This is my Bingo choice for Own Voices and it’s simultaneously a great one and a terrible one in that it is a fictional book written by a transgender lesbian author about the struggles of changing one’s body to reflect a changing understanding of ones self, and the love the protagonist has for her same-sex roommate. Perfect, right?
The body she’s changing into is a non-human one, not because she has never felt at home with herself, but because their telepathic hormonal communication works better in a body like their own and she wants to be closer to an alien “Gelet” who has saved her from execution in a repressive society. The romantic feelings she has expressed for her roommate are not only unreciprocated, they’re never actually explicitly stated; it is only implied with the characters’ devotion to one another and devastation when one believed the other dead. The closest to making the romantic nature of the friendship explicit occurs at the end of the book when our protagonist Sophie shares a memory with her beloved Bianca using her new telepathy and finds that she shared more than she intended, more than she ever admitted to herself. Bianca is as horrified by her dear friend’s new tentacles as she is by the knowledge that her love was more than platonic.
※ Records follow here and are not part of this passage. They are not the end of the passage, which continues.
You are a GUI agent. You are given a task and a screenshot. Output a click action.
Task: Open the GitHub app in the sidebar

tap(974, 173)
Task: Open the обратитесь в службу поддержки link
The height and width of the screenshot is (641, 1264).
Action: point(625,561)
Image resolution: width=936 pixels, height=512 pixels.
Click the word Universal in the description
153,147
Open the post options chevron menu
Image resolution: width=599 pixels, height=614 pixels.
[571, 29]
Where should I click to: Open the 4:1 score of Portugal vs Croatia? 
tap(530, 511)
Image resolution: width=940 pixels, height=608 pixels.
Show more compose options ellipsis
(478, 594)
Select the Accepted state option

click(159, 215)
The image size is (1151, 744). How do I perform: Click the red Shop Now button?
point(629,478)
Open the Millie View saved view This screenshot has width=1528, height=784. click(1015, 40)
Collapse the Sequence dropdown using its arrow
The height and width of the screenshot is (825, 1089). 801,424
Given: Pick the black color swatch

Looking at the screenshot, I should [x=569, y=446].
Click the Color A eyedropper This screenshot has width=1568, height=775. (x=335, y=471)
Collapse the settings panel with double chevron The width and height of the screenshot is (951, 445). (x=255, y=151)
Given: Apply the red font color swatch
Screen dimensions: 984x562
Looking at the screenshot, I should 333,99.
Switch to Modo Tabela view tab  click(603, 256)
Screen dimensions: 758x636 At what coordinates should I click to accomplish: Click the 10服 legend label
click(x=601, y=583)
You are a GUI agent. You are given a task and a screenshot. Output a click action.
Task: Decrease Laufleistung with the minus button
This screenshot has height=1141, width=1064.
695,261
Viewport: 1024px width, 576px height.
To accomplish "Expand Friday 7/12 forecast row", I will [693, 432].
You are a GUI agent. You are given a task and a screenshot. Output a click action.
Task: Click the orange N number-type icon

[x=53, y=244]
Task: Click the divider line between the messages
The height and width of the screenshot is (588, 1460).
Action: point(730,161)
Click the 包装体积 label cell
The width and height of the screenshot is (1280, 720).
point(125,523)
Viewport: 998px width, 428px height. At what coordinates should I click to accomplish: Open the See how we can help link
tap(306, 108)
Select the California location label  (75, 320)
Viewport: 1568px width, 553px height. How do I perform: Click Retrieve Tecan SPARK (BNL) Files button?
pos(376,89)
I really love so much about this book, and the alien world is richly drawn, but I have a feeling that this should have been three books rather than one. There’s quite a bit of time compression here and as a result the relationship between Bianca and Sophie is a bit flat, even if Sophie’s feelings read well. You know she loves Bianca, her feelings are well written, but who the hell knows why. The politics are a bit muddled too, serving to highlight how outright repression and carte blanche are damaging in their own ways, but it’s a backdrop for the romance and the transformation that takes up a lot of time and introduces too many characters. A book that wants to say this much needs more room to say it, but that’s praise by faint damming given that my one drawback is there wasn’t more of the book.